§ Given problem
Reproduce word for word the part of the sobriety post starting with "Day 350 snuck" and going on through "in the world.".

§ Selection
** start **
Day 350 snuck up on me. It is crazy how quickly ten days (or your life) can pass. I have been sober almost a year now. So young in my sobriety I am still experiencing many things for the first time.

The holidays have always had strange effect on me. I love the season. I (too) often break out (poorly) singing Christmas songs in the office (sorry) from I’m Dreaming of a White Christmas to Wham’s Last Christmas. However, as the Christmas spirit grows around me I begin feeling more and more like I don’t belong anywhere and feel very alone I in the world.

If you thought I drank a lot, I drank twice that during Christmas. Within minutes of arriving home, I would pour a glass of whiskey. I would sit, drink and go through the motions while ignoring both the past and the present. On Christmas Day, I would drive back, pick up a bottle and drink on the couch leading to crying for reasons I will never understand until I passed out.
** end **
§ Given data
** start **
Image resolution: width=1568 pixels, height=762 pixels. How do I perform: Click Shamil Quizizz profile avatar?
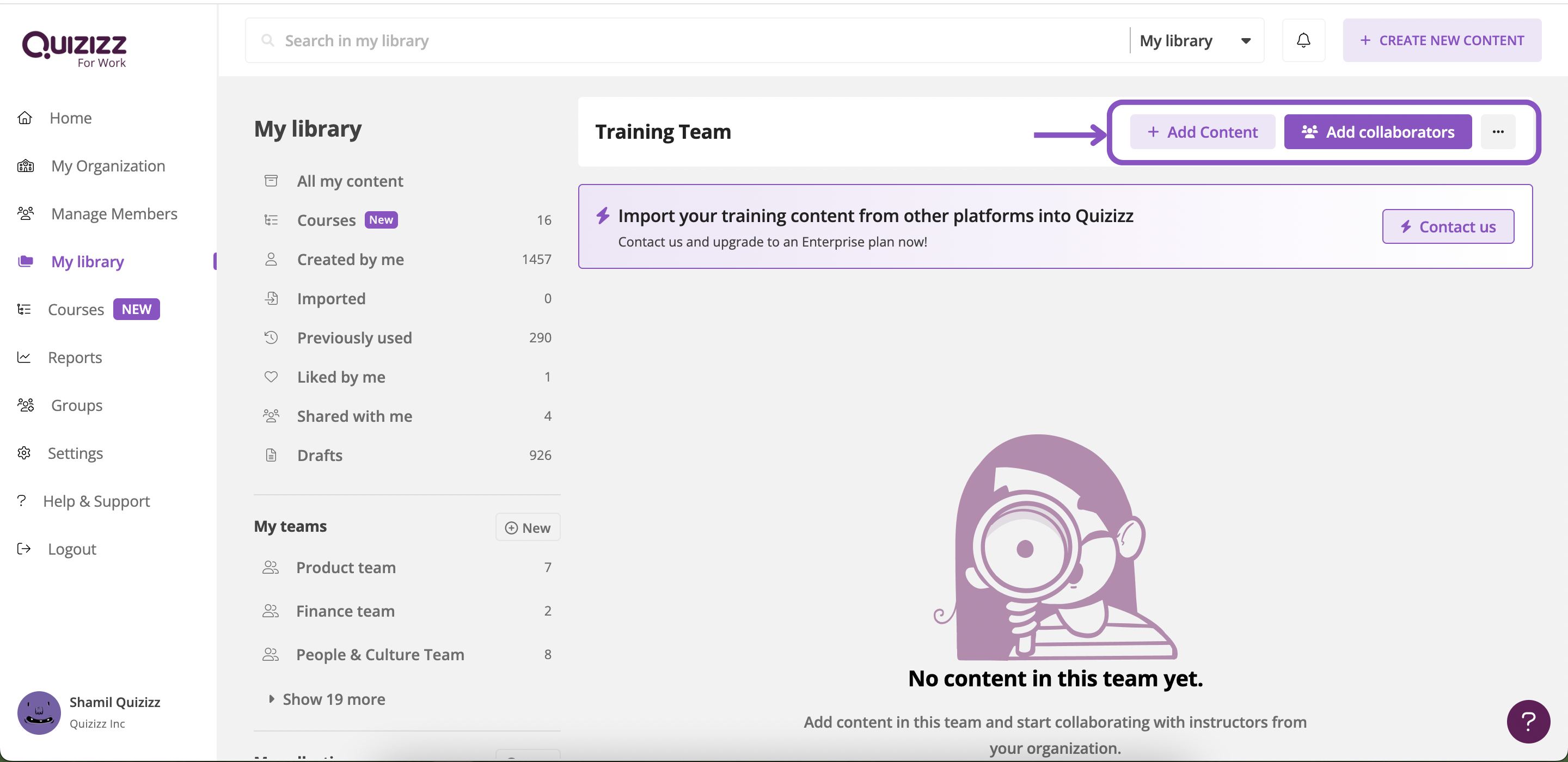tap(39, 712)
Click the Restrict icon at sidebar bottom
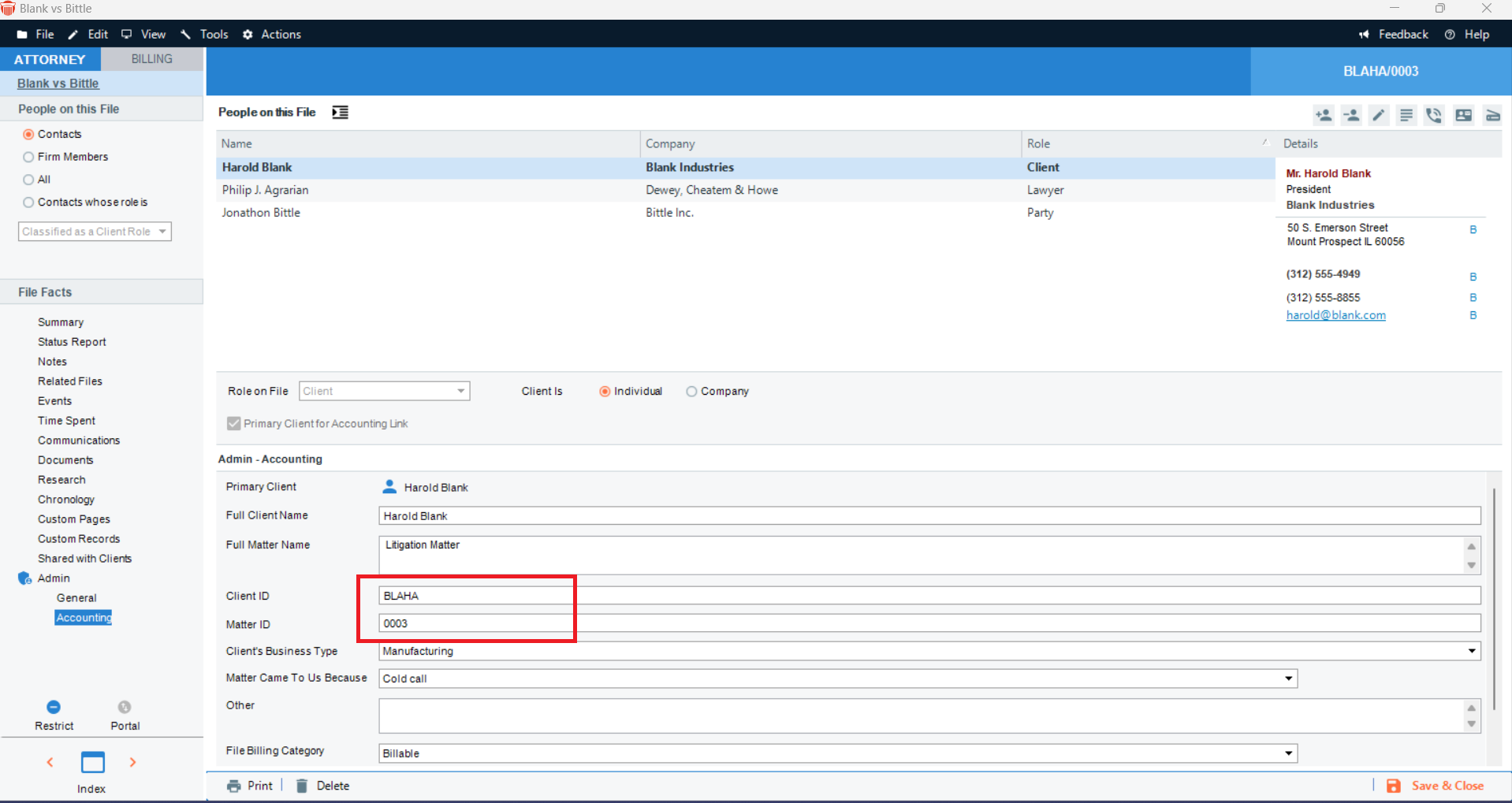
** end **
§ Exercise output
Day 350 snuck up on me. It is crazy how quickly ten days (or your life) can pass. I have been sober almost a year now. So young in my sobriety I am still experiencing many things for the first time.

The holidays have always had strange effect on me. I love the season. I (too) often break out (poorly) singing Christmas songs in the office (sorry) from I’m Dreaming of a White Christmas to Wham’s Last Christmas. However, as the Christmas spirit grows around me I begin feeling more and more like I don’t belong anywhere and feel very alone I in the world.